While entrepreneurship is steadily growing, both in the United States and around the world, that doesn’t mean that it’s easy to run a successful business. The barriers to entry have never been lower, and yet businesses still struggle to survive.

Different types of businesses face different challenges, but these five threats affect all businesses across all industries.

Data Security

Every single business in operation needs to be aware of any potential threats to its data security. We often think of this in terms of hackers, viruses, and malware, but these are not the only risks that data faces. In fact, much more common is data loss due to corrupt backups, equipment loss or theft, or simple lack of security due to lax password rules.

Companies must manage their data security by protecting customer information, but they also need to protect their own business data. Most businesses operate through a server, and maintaining the server’s security is often paramount. If your business isn’t sure how to do this at an appropriate level, consider hiring an IT professional or using one of the following server monitoring tools.

Cash Flow Concerns

According to a study by U.S. Banks, four out of five businesses that close do so because of cash flow problems. Companies might struggle because they are locked into longer than ideal invoice terms with businesses, because they overspent during startup, or because they did not have sufficient cash reserves to handle a downturn in the market.

To manage cash flow, businesses should:

  • Invoice at the shortest terms possible for your industry.
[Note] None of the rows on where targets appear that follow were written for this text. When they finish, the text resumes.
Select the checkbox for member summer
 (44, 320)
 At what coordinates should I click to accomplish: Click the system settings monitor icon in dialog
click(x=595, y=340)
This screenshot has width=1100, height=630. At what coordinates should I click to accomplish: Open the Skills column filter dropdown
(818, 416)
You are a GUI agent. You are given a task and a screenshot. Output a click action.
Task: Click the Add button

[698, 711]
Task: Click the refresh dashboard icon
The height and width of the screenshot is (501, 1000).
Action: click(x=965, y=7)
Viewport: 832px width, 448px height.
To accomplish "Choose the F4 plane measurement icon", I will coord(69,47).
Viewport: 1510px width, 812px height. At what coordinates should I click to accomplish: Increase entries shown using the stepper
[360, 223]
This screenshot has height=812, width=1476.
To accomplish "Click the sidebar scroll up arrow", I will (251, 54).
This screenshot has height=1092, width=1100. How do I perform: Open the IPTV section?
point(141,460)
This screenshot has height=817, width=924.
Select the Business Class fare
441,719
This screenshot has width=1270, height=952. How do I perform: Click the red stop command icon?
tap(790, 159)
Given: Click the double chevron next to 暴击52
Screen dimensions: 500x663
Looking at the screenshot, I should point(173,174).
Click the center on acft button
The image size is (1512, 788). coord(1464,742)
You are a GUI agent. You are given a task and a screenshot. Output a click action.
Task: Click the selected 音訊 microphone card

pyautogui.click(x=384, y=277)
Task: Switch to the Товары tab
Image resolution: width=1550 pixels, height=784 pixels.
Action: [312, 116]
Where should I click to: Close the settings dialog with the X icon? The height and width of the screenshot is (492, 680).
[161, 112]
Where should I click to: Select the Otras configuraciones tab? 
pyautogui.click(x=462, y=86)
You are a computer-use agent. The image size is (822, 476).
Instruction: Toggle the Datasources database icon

Offer a discount to companies that pay before the invoice is due.
  • Study the history of your cash flow to know when you are safe to make capital investments, and when your cash needs to pay to keep the lights on.
  • Work to maintain sufficient cash reserves that you don’t need to dip into your personal funds Iif the business hits a rough patch.

Natural Disaster Planning

According to FEMA, 40% of businesses that experience a disaster such as a flood or fire do not reopen. It only takes a few inches of water to inflict tens of thousands of dollars of damage. Few companies have cash reserves that can manage that kind of hit, and too many businesses are underinsured or entirely uninsured against that sort of damage. We have also seen that in the case of huge disasters, such as Hurricane Katrina, insurance companies went out of business, sometimes leaving their clients with little to no recourse.

Every business should have a disaster plan in place, complete with risk assessments, information on accessing insurance claims – if your building burns down, you won’t be able to get the claim information out of your desk – and what personnel will be responsible for what business duties. Having a solid plan in place can help your business be one of the 60% that survive.

Personnel Loss

If your IT person quit today, how would you remove their access to the business systems? If your payroll clerk calls out sick the day payroll needs to be processed, who takes over? If the CFO dies unexpectedly, what needs to happen?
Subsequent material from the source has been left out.